This indication is approved under accelerated approval based on overall response rate. Continued approval for this indication may be contingent upon verification and description of clinical benefit in confirmatory trials.
CALQUENCE is also indicated for the treatment of adult patients with chronic lymphocytic leukemia (CLL) or small lymphocytic lymphoma (SLL).
IMPORTANT SAFETY INFORMATION ABOUT CALQUENCE® (acalabrutinib) tablets
Serious and Opportunistic Infections
Fatal and serious infections, including opportunistic infections, have occurred in patients with hematologic malignancies treated with CALQUENCE.
Serious or Grade 3 or higher infections (bacterial, viral, or fungal) occurred in 19% of 1029 patients exposed to CALQUENCE in clinical trials, most often due to respiratory tract infections (11% of all patients, including pneumonia in 6%). These infections predominantly occurred in the absence of Grade 3 or 4 neutropenia, with neutropenic infection reported in 1.9% of all patients. Opportunistic infections in recipients of CALQUENCE have included, but are not limited to, hepatitis B virus reactivation, fungal pneumonia, Pneumocystis jiroveci pneumonia, Epstein-Barr virus reactivation, cytomegalovirus, and progressive multifocal leukoencephalopathy (PML). Consider prophylaxis in patients who are at increased risk for opportunistic infections. Monitor patients for signs and symptoms of infection and treat promptly.
Hemorrhage
Fatal and serious hemorrhagic events have occurred in patients with hematologic malignancies treated with CALQUENCE. Major hemorrhage (serious or Grade 3 or higher bleeding or any central nervous system bleeding) occurred in 3.0% of patients, with fatal hemorrhage occurring in 0.1% of 1029 patients exposed to CALQUENCE in clinical trials. Bleeding events of any grade, excluding bruising and petechiae, occurred in 22% of patients.

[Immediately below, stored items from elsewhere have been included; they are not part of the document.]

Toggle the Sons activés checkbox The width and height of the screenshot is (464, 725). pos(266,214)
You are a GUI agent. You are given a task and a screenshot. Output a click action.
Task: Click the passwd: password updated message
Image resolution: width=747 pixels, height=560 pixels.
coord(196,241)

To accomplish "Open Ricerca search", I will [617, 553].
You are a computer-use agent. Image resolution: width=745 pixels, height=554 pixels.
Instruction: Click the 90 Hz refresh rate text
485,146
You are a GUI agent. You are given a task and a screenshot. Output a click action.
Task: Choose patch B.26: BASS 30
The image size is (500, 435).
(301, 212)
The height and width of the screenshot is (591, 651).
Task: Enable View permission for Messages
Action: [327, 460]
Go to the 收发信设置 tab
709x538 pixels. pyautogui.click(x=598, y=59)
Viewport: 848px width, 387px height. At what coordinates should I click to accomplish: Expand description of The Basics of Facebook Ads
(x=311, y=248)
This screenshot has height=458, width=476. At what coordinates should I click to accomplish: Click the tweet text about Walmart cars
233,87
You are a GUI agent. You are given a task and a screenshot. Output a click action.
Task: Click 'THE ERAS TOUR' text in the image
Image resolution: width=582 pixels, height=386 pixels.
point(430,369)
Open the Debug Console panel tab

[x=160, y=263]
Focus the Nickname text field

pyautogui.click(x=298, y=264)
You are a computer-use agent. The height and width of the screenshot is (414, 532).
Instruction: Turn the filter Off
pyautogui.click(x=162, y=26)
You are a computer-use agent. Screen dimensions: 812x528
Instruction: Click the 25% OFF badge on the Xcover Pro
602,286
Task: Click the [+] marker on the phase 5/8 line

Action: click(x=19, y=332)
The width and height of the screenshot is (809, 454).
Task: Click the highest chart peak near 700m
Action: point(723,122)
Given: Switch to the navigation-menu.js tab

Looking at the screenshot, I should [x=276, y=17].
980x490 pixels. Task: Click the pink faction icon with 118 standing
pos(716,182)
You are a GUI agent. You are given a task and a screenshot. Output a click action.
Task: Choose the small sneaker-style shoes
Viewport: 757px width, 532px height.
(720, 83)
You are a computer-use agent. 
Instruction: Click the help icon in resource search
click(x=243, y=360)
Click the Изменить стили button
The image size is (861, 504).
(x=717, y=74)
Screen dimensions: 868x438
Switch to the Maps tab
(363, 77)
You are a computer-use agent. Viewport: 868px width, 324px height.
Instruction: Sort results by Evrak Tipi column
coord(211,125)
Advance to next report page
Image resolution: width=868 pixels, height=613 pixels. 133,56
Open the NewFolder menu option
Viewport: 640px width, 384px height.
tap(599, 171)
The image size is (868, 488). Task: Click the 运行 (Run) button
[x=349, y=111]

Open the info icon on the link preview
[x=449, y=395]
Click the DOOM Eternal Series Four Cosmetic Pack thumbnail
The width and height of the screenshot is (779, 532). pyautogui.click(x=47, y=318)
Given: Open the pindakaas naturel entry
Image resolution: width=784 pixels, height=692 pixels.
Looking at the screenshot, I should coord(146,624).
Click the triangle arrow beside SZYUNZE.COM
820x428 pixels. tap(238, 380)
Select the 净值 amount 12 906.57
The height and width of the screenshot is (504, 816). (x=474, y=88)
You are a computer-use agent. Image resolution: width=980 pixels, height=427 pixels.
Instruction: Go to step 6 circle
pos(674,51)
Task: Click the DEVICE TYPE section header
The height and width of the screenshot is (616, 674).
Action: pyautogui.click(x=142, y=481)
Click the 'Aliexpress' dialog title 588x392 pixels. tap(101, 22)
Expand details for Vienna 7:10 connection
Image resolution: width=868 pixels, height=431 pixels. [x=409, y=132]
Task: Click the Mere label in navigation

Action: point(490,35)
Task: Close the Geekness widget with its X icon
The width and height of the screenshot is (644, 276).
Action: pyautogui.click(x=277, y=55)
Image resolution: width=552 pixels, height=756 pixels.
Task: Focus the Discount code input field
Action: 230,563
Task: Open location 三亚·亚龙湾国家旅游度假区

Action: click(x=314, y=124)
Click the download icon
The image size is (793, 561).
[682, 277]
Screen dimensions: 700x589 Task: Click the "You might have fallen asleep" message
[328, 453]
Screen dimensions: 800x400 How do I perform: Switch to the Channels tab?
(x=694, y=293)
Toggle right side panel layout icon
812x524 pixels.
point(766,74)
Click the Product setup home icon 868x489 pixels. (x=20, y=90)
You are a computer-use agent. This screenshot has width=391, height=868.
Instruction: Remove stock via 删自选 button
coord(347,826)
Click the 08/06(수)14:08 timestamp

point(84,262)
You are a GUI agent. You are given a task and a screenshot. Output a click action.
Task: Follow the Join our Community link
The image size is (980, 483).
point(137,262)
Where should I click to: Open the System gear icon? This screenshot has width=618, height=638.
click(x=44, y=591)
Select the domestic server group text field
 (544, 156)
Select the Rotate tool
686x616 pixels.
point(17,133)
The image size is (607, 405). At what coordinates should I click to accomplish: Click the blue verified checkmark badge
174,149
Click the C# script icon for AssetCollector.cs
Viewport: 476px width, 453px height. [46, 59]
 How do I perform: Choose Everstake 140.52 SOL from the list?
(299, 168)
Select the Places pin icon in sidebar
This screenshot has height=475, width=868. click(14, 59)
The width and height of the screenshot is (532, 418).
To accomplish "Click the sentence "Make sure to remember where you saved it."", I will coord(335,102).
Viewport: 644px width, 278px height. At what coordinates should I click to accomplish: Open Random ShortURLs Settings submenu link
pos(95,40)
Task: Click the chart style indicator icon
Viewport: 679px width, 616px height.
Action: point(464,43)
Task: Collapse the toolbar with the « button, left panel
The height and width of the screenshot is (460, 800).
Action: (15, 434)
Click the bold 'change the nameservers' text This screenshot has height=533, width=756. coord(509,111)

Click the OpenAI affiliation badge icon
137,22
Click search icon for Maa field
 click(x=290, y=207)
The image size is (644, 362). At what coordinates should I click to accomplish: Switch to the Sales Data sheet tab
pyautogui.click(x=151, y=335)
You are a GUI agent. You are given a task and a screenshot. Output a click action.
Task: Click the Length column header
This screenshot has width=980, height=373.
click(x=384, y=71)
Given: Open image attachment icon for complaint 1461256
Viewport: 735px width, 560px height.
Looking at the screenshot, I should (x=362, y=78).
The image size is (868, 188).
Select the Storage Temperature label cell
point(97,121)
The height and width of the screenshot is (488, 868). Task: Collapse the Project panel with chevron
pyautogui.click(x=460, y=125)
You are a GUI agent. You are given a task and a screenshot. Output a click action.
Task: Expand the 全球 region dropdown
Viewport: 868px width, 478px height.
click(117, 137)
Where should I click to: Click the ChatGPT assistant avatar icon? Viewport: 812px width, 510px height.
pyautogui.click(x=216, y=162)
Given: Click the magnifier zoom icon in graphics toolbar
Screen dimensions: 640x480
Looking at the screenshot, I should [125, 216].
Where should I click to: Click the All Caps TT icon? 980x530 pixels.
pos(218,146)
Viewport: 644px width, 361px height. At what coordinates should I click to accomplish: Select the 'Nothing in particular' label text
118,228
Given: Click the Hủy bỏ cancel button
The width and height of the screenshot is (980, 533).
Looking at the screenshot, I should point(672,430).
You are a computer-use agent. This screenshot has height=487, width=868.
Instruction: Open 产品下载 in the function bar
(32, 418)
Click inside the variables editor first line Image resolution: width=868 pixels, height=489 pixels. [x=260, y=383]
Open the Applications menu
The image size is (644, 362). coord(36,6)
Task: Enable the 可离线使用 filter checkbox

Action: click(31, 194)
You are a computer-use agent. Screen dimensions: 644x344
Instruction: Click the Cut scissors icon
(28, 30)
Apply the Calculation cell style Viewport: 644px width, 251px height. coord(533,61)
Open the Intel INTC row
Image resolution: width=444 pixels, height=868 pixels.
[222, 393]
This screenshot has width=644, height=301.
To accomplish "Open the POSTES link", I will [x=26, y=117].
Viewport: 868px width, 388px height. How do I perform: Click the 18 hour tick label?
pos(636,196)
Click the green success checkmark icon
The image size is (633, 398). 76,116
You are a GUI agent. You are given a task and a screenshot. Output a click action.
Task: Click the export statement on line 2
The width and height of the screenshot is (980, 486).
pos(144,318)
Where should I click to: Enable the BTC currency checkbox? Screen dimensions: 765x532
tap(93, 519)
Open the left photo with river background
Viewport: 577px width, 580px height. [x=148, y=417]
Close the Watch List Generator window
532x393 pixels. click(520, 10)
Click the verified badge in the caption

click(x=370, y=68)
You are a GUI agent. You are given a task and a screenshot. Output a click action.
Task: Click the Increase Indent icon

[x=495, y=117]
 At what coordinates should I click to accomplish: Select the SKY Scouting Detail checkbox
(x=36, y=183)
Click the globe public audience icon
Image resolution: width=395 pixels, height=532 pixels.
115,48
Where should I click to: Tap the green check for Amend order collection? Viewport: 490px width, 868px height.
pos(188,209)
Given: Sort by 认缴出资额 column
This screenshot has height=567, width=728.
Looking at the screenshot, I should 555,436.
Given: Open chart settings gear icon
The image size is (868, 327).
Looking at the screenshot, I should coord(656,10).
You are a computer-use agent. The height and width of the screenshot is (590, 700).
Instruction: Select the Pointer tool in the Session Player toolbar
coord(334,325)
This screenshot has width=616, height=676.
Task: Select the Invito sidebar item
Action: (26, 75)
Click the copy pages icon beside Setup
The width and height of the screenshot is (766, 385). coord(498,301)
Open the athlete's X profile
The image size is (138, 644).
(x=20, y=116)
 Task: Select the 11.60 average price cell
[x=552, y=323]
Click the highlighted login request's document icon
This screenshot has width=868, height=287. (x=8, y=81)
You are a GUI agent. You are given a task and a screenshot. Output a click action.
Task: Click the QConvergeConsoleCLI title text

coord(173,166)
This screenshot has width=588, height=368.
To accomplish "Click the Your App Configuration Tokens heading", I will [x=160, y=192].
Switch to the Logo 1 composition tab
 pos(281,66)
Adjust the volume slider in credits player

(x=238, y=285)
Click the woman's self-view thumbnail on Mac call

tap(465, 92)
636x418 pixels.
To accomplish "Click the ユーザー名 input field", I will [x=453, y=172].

Use of antithrombotic agents concomitantly with CALQUENCE may further increase the risk of hemorrhage. In clinical trials, major hemorrhage occurred in 2.7% of patients taking CALQUENCE without antithrombotic agents and 3.6% of patients taking CALQUENCE with antithrombotic agents. Consider the risks and benefits of antithrombotic agents when co-administered with CALQUENCE. Monitor patients for signs of bleeding.
Consider the benefit-risk of withholding CALQUENCE for 3-7 days pre- and post-surgery depending upon the type of surgery and the risk of bleeding.
Cytopenias
Grade 3 or 4 cytopenias, including neutropenia (23%), anemia (8%), thrombocytopenia (7%), and lymphopenia (7%), developed in patients with hematologic malignancies treated with CALQUENCE. Grade 4 neutropenia developed in 12% of patients. Monitor complete blood counts regularly during treatment. Interrupt treatment, reduce the dose, or discontinue treatment as warranted.
Second Primary Malignancies
Second primary malignancies, including skin cancers and other solid tumors, occurred in 12% of 1029 patients exposed to CALQUENCE in clinical trials. The most frequent second primary malignancy was skin cancer, reported in 6% of patients. Monitor patients for skin cancers and advise protection from sun exposure.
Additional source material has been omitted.